Chi l’avrebbe mai detto? Ci pensò Mario, undicesimo figlio di un signore tutto casa e mare, a diventare a sua volta moltiplicatore di pani e di pesci in maniera autonoma dal padre, peraltro felice di quella decisione. Non che Mario avesse deciso di abbandonarlo, quel fonte battesimale di vastissime proporzioni: dovendo garantire nutrimento a se stesso e alla sua giovane moglie Enza, cominciò a imbarcarsi con i pescatori del luogo. Ma nel 1985, dopo la nascita del primogenito Alessandro e due mareggiate brutte come la fame, Mario raccolse il messaggio del cosmo e decise di tirare i remi in barca, letteralmente. Trovando però il modo di non abbandonare la sua passione: il pesce. Aprì così la sua prima pescheria, totalmente vocata sui regali del suo mare, convincendo prima Enza, poi i figli Alessandro e Pierluigi ad andargli appresso. E ad estendere il business.

I mercati cambiano, infatti.

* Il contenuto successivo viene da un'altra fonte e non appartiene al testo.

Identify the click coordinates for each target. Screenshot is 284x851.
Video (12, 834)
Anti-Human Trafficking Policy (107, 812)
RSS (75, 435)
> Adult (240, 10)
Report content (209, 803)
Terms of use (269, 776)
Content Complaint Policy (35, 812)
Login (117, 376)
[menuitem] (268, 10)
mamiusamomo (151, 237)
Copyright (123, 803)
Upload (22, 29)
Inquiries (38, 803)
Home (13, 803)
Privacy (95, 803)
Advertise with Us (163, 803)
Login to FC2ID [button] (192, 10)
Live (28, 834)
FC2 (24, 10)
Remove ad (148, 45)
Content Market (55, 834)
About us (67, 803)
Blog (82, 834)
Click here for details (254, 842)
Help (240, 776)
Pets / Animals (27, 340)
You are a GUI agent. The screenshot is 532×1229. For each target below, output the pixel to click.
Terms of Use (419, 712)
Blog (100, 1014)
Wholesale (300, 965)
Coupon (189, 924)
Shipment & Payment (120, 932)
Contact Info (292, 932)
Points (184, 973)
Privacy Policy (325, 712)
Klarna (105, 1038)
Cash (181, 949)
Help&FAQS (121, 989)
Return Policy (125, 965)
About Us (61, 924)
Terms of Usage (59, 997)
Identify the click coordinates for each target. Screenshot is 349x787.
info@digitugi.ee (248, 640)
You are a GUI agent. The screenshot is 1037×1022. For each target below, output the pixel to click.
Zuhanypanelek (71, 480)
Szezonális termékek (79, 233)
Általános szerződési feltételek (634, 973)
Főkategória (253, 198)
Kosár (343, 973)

Così fu Alessandro, a capire ad un certo punto che era tempo di mettere a fuoco un’idea, e di coinvolgere i fratelli Pierluigi e Silvia nell’avventura della Taverna del Porto, proprio in quel luogo piccolissimo che aveva visto nascere e crescere il piccolo Mario. Dove mamma Antonietta cresceva undici bocche da sfamare e “ Vituccio ‘u nostromo” coltivava la terra. Ma vista mare.

Così venne inaugurato il terzo tempo di un’avventura tutta ittica, appunto. Dove la materia prima è presto detta: una flotta di barche ogni giorno esce dal porticciolo del Porto Museo di Tricase per approvvigionarsi del miglior pescato locale che papà Mario, all’alba, seleziona per garantirsi la migliore qualità.

Promuovere l’origine degli ingredienti, rispettarne la stagionalità e ricercare le eccellenze del territorio è infatti la prima regola della Taverna, insieme al fatto di portare in tavola tutti i giorni, ai clienti, “ciò che noi per primi vorremmo mangiare”, spiega Alessandro Coppola.

Una cucina concreta, essenziale, che ovviamente viene dal mare e al mare torna – prova ne è la tovaglietta sui tavoli, della stessa carta che viene usata per incartare pesci e formaggi al mercato – e il pesce protagonista assoluto della performance culinaria: crudo, smontato, grigliato, fritto, in zuppa, al forno., e se ci fossero ancora altri modi per presentarlo siamo certi che qui troverebbero espressione.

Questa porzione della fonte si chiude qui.